Some confuse with pathos. The term was used by Alexander Pope to explain the blunders committed inadvertently by unskilled writers or poets. However, later on, the comic writers used it intentionally to create humorous effects. The most commonly used Bathos involves a sequence of items that descend from worthiness to silliness.
The following are well-crafted Bathos examples.
The Mary Tyler Moore Show had an episode that involved the death of the clown Chuckles, who was killed very brutally by a stampeding elephant. Everyone on the station keeps making jokes about it that Mary does not approve of. Later on, when she attends the funeral, she starts laughing hysterically while the rest of the people stare at her exasperated.
Absurd styles of humor can use this method. Such is the television series Police Squad, which uses Bathos very often. Excerpts from The Naked Gun show numerous points where a serious scenario is built up only to knock it down subsequently with Frank Drebin’s silly comments. For example:
“FRANK: A good cop – pointlessly cut down by some spineless hoodlums.

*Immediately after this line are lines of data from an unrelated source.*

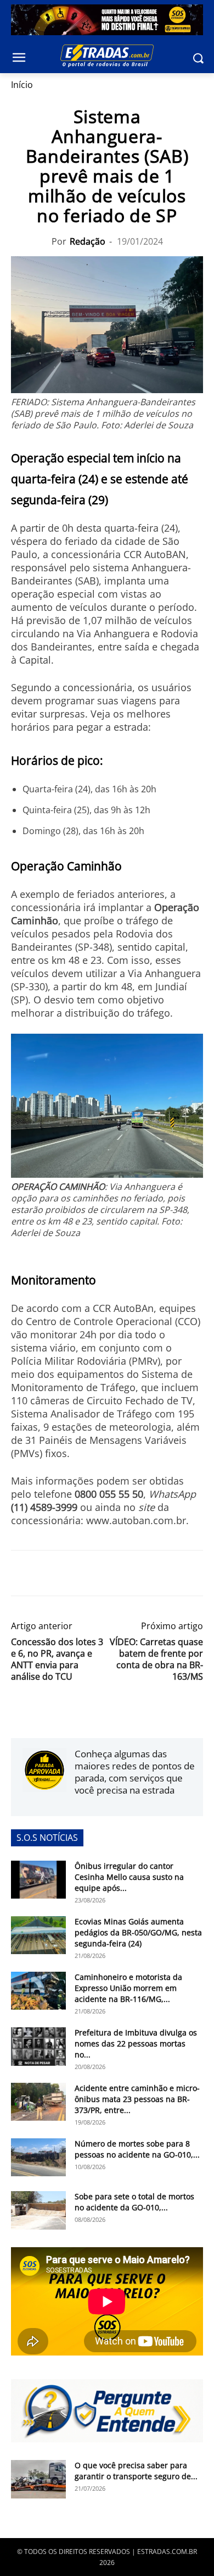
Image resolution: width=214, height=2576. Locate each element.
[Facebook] (22, 1573)
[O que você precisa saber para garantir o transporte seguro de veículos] (38, 2479)
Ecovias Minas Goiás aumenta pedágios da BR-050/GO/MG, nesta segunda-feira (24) (138, 1932)
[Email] (98, 1573)
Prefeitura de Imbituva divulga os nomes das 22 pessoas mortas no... (136, 2043)
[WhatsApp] (72, 1573)
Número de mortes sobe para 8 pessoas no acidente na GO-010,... (137, 2149)
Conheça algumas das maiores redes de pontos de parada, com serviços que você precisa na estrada (135, 1771)
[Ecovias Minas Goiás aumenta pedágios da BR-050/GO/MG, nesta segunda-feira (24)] (38, 1935)
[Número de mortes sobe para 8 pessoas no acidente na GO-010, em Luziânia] (38, 2157)
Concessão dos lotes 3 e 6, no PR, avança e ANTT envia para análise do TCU (57, 1659)
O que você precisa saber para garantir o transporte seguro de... (136, 2470)
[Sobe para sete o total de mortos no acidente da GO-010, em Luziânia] (38, 2210)
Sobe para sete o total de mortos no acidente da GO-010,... (134, 2202)
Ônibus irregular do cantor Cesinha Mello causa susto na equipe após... (129, 1877)
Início (22, 85)
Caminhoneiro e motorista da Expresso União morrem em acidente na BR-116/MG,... (128, 1988)
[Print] (123, 1573)
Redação (87, 241)
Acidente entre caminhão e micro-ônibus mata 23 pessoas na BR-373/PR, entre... (137, 2099)
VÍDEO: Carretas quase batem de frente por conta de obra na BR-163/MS (156, 1659)
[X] (47, 1573)
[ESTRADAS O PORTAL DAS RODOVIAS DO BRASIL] (107, 55)
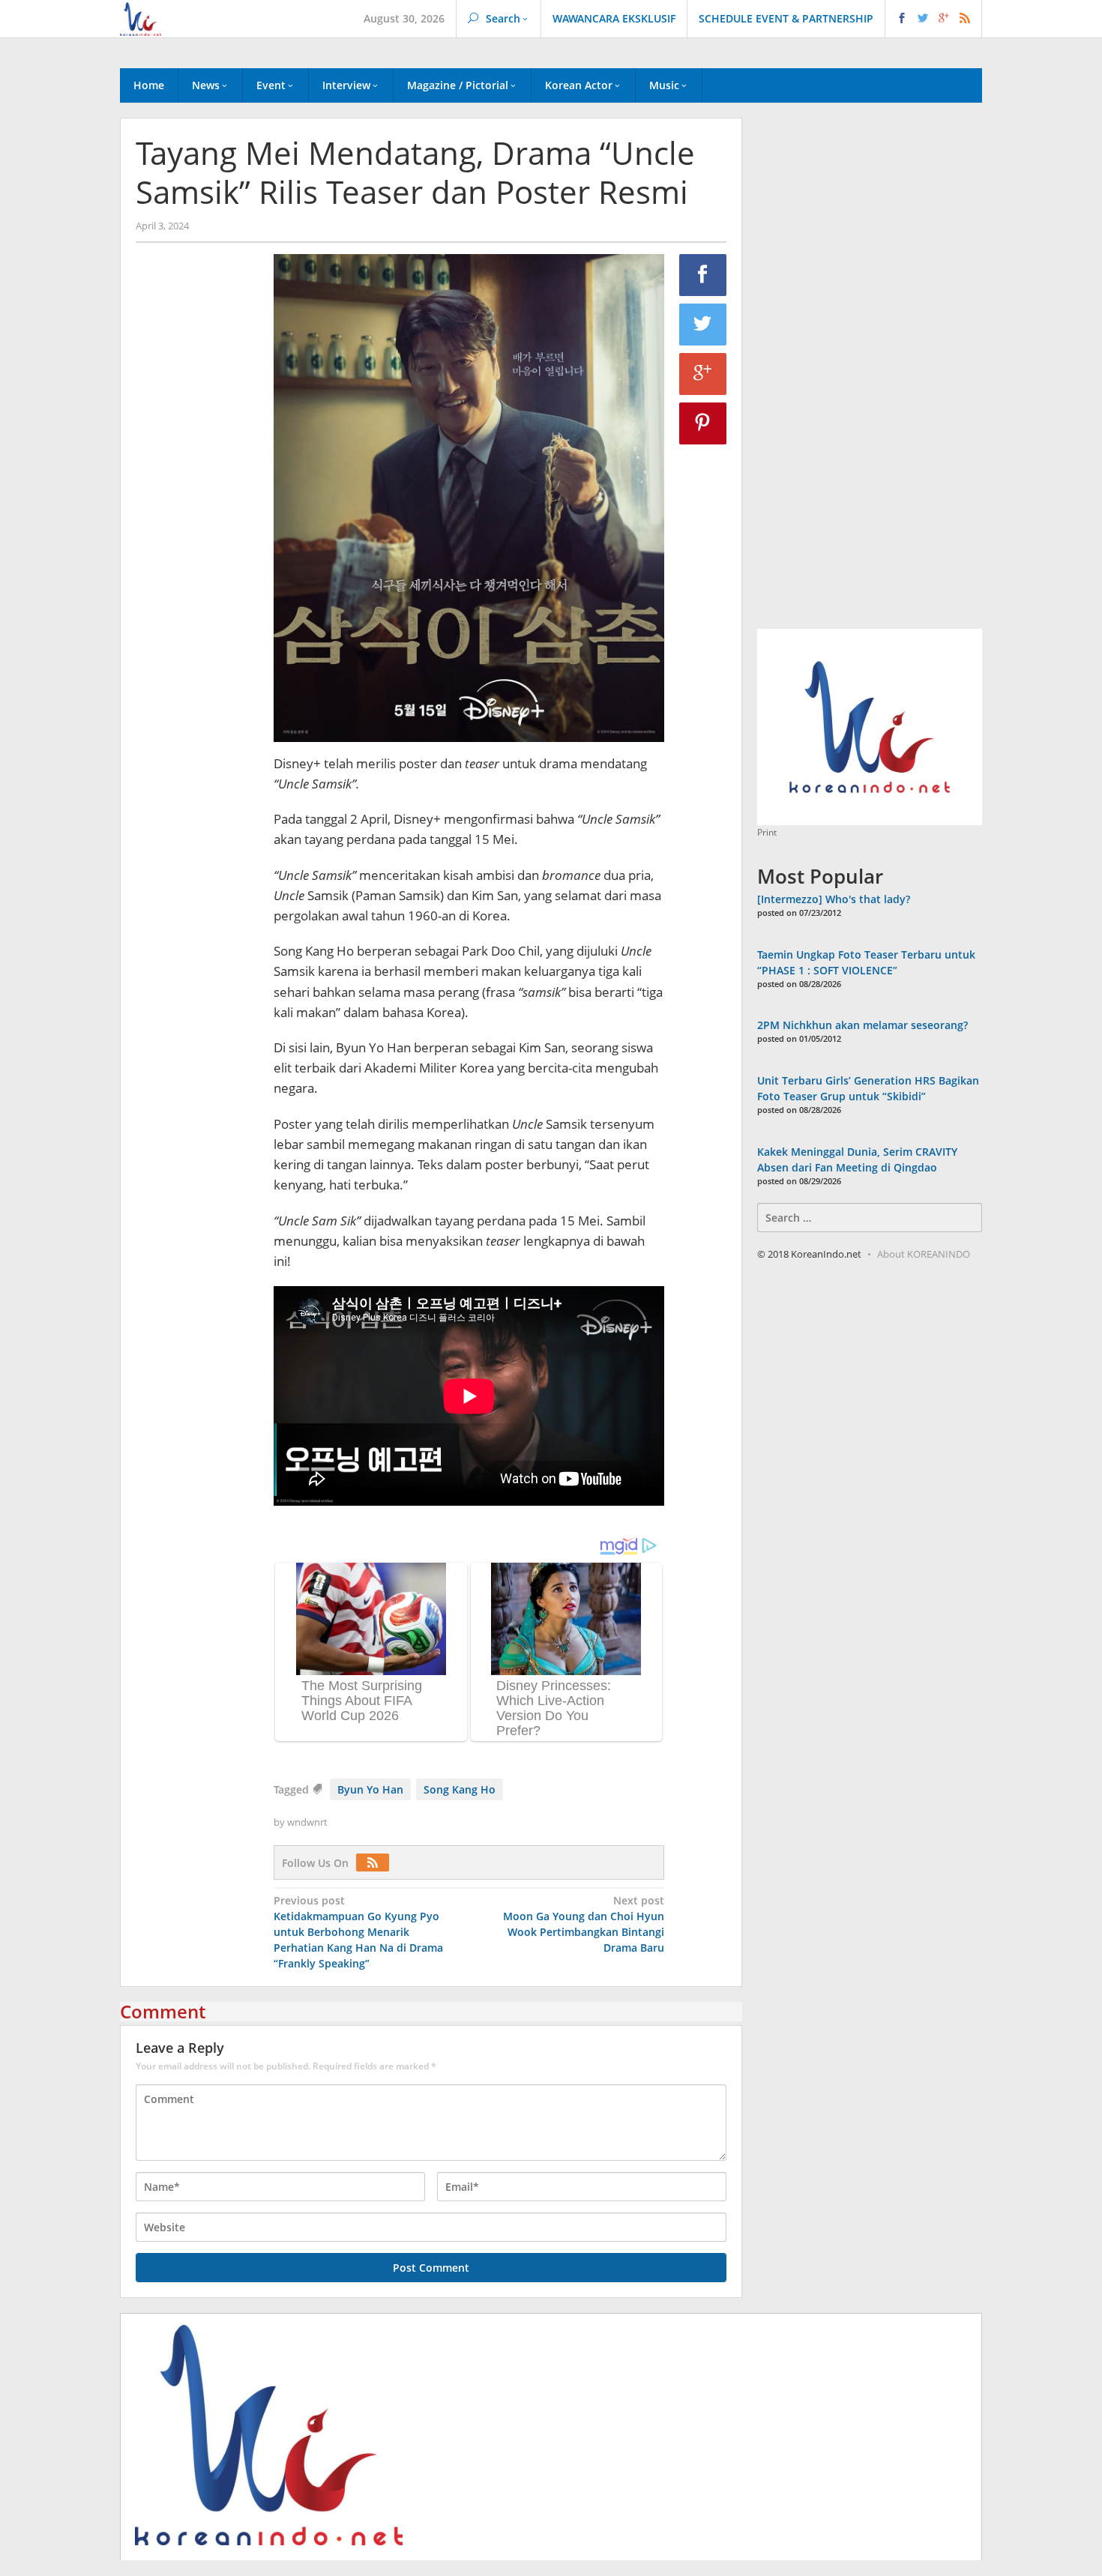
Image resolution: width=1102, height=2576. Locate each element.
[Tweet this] (703, 325)
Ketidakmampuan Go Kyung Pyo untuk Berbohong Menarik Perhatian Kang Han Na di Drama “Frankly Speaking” (358, 1931)
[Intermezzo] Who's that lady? (833, 899)
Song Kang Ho (460, 1789)
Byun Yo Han (370, 1789)
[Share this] (703, 275)
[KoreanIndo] (140, 17)
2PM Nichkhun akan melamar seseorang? (862, 1025)
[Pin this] (703, 423)
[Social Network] (933, 18)
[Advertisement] (197, 510)
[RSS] (376, 1863)
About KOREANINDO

ED: That’s no way for a man to die.
FRANK: No… you’re right, Ed. A parachute not opening… that’s a way to die, getting caught in the gears of a combine… having your nuts bit off by a Laplander, that’s the way I want to go!
WILMA NORDBERG: Oh… Frank. This is terrible!
ED: Don’t you worry, Wilma. Your husband is going to be alright. Don’t you worry about anything! Just think positive. Never let a doubt enter your mind.
FRANK: He’s right, Wilma. But I wouldn’t wait until the last minute to fill out those organ donor cards. (The Naked Gun, 1988)
Jane Austen is among the few serious writers who used this tool. It helped her give a sense of merriness to her novel Northanger Abbey. In this novel, Austen highlights the ingenuous and imaginative nature of the leading character Catherine Morland. She uses Catherine’s increasingly active imagination to work like Bathos in order to parody the plot used in Ann Radcliffe’s Gothic novels and the likes of her.
In Radcliff’s The Romance of the Forest, a character finds a human skeleton in the chest. In Northanger Abbey, Austen uses a mysterious chest in her story as a prop to build on and successfully satirize the extremes of the Gothic fiction of eighteenth century.
Catherine became skeptical when she saw the enormous chest in her room during her stay at the Abbey. Certain questions arose in her mind about that chest and about what it held and why it was placed in her room. Catherine, who seemed to be very naïve, went on investigating the chest. You can see that the novel at this particular point adopts a very gothic tone. It starts using short clauses that consist of many inauspicious words, for instance ‘trembling hands’, ‘alarming violence’ and ‘fearful curiosity’. The selection of words at this point aids in building up the suspense in the readers’ and audience’s heads only to discover consequently that the chest holds only a folded bed sheet.
The British radio series I’m Sorry I’ll Read That Again also provides us with many Bathos examples. John Cleese and Jo Kendall appeared in the roles of a couple whose relationship is on the brink of failure.
MARY: John – once we had something that was pure, and wonderful, and good. What’s happened to it?
JOHN: You spent it all.
When Mary says “something pure and wonderful”, she is actually referring to the deep, sacred, noble form of love. However, the description is vague enough for John to manipulate.
Functions of Bathos
Bathos is a device, which if used skillfully, can really build up a nice comic scene. Bathos brings a certain degree of wit to a scene by highlighting the contrast in tone. Initially, it is used to create a serious and powerful dramatic situation. This might be slightly hard to create for comedy writers. Thus, comedy writers must be very careful when they insert jokes here and there in the middle of a serious scene. There is a great danger that their jokes will break the tempo of a serious scene in a prose.